Interestingly, all six patients with subsidence in this study were males, suggesting that sex may be a contributing factor. Generally, males have greater skeletal muscle mass and tend to be more physically active postoperatively, potentially increasing mechanical stress on the implant. This hypothesis is indirectly supported by registry-based studies. Hung et al. reported that male sex was associated with higher rates of early revision and complication following shoulder arthroplasty [
21]. Furthermore, Lehtimäki et al., using the Nordic Arthroplasty Register Association (NARA) database, reported a higher risk of revision in male patients after RSA [
22]. Conversely, Hochreiter et al. observed that female patients tended to achieve slightly lower functional outcomes following reverse RSA [
23], suggesting that the effect of sex is not straightforward. Chang et al., in an analysis of 227 stemless TSAs, reported no significant differences in clinical outcomes or implant migration between sexes [
24]. Their study highlighted that female patients are more susceptible to bone-related complications such as loosening and periprosthetic fractures, likely due to osteoporosis. In contrast, male patients tended to be more prone to mechanical complications and revision surgeries, underscoring the complex nature of sex-related differences. In addition, a systematic review and meta-analysis of the shoulder anatomical and functional sex differences demonstrated that, compared with men, women tend to have smaller glenoid diameters, weaker peri-shoulder muscle strength, and greater ranges of motion, which may influence implant stability and load transfer [
25]. Taken together, these findings suggest that in men, increased mechanical loads associated with muscle strength and activity may heighten the risk of subsidence. However, in women, bone-related complications associated with poor bone quality may predominate. The number of subsidence cases in our cohort was small, and these interpretations should be made with caution. Larger studies are warranted for validation.
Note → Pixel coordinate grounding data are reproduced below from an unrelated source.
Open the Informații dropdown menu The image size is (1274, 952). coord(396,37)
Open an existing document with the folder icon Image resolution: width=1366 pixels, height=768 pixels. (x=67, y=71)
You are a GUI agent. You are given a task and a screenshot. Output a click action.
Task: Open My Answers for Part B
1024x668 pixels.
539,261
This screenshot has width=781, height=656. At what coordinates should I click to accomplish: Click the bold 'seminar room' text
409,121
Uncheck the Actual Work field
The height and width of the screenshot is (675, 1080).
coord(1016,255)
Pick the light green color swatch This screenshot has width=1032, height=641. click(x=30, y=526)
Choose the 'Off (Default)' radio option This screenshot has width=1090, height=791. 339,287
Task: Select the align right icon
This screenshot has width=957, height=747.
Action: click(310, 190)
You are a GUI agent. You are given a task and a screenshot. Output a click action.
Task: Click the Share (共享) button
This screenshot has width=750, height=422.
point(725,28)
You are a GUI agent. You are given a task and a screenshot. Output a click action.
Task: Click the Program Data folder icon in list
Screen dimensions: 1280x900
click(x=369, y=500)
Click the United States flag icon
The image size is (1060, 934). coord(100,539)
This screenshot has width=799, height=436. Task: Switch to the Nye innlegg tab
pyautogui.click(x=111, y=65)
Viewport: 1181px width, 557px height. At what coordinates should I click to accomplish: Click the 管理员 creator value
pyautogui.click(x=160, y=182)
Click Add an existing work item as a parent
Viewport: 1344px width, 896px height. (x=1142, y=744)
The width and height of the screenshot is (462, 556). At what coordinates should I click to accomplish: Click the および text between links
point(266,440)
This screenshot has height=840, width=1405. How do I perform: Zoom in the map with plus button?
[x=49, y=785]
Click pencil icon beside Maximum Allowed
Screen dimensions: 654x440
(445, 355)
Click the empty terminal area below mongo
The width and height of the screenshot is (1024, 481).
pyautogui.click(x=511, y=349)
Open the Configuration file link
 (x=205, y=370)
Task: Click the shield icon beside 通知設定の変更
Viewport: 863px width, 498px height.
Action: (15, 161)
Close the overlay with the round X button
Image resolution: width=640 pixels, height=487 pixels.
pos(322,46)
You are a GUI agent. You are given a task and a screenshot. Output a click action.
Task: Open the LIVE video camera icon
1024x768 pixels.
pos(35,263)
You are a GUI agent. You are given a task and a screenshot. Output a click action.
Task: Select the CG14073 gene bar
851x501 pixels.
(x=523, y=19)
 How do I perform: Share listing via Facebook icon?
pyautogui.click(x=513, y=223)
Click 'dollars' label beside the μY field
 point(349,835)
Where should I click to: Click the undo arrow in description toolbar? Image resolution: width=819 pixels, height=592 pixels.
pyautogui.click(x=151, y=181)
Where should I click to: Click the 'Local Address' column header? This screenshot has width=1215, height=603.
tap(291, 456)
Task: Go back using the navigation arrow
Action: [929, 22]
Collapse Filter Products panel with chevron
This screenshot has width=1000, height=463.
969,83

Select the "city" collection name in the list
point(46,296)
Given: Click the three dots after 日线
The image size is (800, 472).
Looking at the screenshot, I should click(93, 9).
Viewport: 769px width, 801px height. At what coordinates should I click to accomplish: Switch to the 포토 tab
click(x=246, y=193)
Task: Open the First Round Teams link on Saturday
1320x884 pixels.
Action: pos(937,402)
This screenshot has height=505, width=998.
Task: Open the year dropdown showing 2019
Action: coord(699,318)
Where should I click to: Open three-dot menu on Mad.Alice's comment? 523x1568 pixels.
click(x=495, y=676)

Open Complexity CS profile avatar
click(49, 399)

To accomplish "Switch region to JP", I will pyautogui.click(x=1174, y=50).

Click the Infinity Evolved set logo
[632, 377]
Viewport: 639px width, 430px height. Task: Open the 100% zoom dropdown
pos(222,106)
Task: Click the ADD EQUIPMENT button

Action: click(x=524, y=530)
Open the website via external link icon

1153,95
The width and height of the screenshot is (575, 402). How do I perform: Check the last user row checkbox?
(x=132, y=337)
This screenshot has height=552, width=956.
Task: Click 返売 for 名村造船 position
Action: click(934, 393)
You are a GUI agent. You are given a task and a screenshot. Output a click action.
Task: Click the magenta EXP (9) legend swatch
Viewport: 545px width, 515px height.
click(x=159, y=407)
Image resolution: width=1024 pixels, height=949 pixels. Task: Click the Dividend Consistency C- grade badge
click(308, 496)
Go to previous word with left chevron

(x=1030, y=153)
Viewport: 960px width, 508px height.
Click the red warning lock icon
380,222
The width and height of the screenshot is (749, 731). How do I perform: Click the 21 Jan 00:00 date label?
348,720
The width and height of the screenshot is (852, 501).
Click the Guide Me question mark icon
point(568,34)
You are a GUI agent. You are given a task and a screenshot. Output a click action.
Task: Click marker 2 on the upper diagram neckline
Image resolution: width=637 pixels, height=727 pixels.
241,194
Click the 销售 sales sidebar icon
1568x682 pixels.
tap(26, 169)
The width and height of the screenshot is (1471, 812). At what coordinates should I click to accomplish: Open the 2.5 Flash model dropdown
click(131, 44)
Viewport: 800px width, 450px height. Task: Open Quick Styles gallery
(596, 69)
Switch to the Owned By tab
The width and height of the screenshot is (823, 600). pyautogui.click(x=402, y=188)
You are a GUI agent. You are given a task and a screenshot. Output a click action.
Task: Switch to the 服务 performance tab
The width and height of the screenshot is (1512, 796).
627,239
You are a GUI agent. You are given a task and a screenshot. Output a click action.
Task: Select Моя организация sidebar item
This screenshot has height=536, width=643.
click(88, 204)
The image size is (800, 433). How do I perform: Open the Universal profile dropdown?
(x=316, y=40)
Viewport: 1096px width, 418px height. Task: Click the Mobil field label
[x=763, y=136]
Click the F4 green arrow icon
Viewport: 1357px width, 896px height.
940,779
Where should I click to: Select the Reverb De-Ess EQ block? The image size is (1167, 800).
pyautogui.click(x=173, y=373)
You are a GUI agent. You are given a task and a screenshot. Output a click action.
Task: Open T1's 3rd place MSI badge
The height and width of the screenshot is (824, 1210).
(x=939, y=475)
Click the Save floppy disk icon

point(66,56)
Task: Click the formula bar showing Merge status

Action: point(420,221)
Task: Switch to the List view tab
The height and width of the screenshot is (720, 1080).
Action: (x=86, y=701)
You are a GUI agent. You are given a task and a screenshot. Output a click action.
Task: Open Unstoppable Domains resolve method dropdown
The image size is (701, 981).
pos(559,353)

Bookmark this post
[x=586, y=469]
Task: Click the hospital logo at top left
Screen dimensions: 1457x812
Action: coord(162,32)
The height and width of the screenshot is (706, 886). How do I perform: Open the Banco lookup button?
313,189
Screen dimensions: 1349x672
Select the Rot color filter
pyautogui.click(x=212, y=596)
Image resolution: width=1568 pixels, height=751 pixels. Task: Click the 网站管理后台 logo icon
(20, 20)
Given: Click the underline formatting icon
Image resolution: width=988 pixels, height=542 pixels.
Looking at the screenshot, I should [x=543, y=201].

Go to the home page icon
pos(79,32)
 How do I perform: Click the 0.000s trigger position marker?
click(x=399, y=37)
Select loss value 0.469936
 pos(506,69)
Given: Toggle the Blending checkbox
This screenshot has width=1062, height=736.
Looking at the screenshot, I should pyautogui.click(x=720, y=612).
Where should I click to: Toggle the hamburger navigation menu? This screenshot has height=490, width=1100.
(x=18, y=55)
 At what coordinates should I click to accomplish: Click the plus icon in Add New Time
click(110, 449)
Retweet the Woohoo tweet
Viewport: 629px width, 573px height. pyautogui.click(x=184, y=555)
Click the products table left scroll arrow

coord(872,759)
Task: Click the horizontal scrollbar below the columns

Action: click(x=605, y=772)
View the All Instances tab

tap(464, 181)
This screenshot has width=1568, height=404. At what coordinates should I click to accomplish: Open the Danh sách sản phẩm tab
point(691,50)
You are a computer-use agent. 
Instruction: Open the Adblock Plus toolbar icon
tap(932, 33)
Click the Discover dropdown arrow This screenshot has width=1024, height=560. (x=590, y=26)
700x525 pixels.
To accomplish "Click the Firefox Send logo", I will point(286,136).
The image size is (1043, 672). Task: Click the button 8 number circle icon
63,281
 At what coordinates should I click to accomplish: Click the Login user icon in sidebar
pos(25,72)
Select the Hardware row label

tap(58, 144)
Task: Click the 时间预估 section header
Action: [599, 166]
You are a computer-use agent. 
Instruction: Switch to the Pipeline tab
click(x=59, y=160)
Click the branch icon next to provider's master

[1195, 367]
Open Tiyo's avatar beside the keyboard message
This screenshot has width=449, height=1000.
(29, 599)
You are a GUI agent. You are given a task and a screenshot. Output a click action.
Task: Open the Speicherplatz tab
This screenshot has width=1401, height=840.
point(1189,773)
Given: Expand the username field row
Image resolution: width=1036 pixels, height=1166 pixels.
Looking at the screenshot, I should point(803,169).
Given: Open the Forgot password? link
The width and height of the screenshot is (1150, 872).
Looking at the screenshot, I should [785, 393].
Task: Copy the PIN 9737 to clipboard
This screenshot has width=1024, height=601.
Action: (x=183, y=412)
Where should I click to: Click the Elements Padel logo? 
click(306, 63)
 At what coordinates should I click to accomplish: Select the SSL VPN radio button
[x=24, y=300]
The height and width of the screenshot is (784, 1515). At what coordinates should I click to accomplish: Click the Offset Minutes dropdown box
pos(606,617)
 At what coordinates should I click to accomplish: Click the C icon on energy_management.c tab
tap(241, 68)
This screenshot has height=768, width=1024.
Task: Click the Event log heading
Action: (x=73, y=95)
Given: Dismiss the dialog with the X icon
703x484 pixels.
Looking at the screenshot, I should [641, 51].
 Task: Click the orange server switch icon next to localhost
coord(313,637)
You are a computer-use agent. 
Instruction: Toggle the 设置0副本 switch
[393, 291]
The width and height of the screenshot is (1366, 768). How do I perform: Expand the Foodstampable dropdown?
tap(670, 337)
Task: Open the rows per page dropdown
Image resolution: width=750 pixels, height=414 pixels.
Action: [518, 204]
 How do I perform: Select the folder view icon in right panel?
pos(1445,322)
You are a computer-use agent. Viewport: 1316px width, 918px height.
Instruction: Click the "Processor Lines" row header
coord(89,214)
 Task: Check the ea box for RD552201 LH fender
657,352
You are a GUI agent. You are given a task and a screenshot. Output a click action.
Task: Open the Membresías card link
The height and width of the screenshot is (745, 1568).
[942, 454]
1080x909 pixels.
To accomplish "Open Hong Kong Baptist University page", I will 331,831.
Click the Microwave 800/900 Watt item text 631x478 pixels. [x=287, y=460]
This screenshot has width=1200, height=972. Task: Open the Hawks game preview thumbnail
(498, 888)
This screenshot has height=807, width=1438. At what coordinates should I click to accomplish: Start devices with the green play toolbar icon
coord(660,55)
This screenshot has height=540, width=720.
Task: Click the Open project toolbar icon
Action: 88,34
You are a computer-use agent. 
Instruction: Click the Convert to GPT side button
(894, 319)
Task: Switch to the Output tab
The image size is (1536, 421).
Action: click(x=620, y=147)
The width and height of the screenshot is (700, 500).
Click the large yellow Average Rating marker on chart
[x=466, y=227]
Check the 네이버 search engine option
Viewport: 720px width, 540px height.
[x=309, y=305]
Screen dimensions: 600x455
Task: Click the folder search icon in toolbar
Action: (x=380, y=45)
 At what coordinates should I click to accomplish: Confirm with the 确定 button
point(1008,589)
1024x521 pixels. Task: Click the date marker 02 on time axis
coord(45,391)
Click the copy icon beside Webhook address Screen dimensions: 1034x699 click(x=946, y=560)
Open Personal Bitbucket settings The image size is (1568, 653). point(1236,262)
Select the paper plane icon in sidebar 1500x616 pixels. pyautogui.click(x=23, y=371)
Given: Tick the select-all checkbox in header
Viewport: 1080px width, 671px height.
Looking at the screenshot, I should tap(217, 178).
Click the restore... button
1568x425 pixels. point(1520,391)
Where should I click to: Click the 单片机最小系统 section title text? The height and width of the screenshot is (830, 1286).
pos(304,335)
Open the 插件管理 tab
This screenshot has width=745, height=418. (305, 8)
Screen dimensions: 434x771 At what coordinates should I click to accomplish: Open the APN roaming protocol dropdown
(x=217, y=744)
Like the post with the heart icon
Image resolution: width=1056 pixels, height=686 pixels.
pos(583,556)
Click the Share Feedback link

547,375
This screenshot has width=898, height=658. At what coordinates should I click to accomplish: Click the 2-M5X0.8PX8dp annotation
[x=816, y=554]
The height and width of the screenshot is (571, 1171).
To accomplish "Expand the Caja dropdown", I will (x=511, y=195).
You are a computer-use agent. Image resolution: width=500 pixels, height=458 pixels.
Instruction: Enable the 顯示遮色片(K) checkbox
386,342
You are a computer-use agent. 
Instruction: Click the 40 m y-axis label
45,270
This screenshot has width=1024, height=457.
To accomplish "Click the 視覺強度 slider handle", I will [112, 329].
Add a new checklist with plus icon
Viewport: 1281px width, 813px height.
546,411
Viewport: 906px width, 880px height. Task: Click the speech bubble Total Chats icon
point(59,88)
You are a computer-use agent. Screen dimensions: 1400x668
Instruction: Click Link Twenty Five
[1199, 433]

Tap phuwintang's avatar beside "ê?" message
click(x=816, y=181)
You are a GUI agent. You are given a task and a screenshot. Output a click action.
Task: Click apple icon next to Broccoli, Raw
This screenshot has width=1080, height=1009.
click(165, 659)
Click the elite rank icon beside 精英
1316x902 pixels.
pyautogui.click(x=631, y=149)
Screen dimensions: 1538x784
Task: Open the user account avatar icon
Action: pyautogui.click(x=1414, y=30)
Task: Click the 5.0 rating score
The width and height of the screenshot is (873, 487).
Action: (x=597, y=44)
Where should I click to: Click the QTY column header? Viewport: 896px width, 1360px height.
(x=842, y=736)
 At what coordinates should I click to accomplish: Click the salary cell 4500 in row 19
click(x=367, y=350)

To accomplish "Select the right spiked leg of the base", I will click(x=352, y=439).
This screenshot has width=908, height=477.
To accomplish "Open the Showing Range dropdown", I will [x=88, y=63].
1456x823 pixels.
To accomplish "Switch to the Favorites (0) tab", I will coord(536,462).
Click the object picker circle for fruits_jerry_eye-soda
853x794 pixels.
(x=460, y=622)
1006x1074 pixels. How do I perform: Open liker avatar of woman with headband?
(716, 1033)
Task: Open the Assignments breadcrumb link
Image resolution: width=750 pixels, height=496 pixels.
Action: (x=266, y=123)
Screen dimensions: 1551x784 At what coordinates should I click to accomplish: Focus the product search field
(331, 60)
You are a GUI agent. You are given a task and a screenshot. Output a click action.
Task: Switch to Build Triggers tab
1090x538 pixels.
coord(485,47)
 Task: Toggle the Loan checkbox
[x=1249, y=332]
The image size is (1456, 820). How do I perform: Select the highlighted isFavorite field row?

This study has some limitations. First, it was a retrospective study with a relatively small sample size, particularly in the subsidence group (n = 6), which may have introduced statistical bias. The very wide confidence intervals of the odds ratios indicate uncertain estimates, and the logistic regression results should be regarded as exploratory. Second, radiographic evaluations were based solely on plain radiographs, which may not accurately reflect three-dimensional positioning or bone quality. In addition, the mean follow-up period of 16 months was relatively short, and long-term risks of subsidence or revision could not be assessed. Third, there is no universally accepted definition or clinical threshold for subsidence, and the functional implications of a minor migration remain unclear. Moreover, because the clinical outcome data were not collected, we could not fully examine the clinical significance of the radiographic findings. Although the >5 mm threshold for subsidence was based on the previous literature [
6,
13], the reported incidence may vary according to definitions. Measurement reproducibility was also not quantitatively assessed in this study. Future research should focus on larger patient populations and long-term outcomes. In addition, three-dimensional assessments using CT imaging may help to further elucidate the mechanisms underlying subsidence.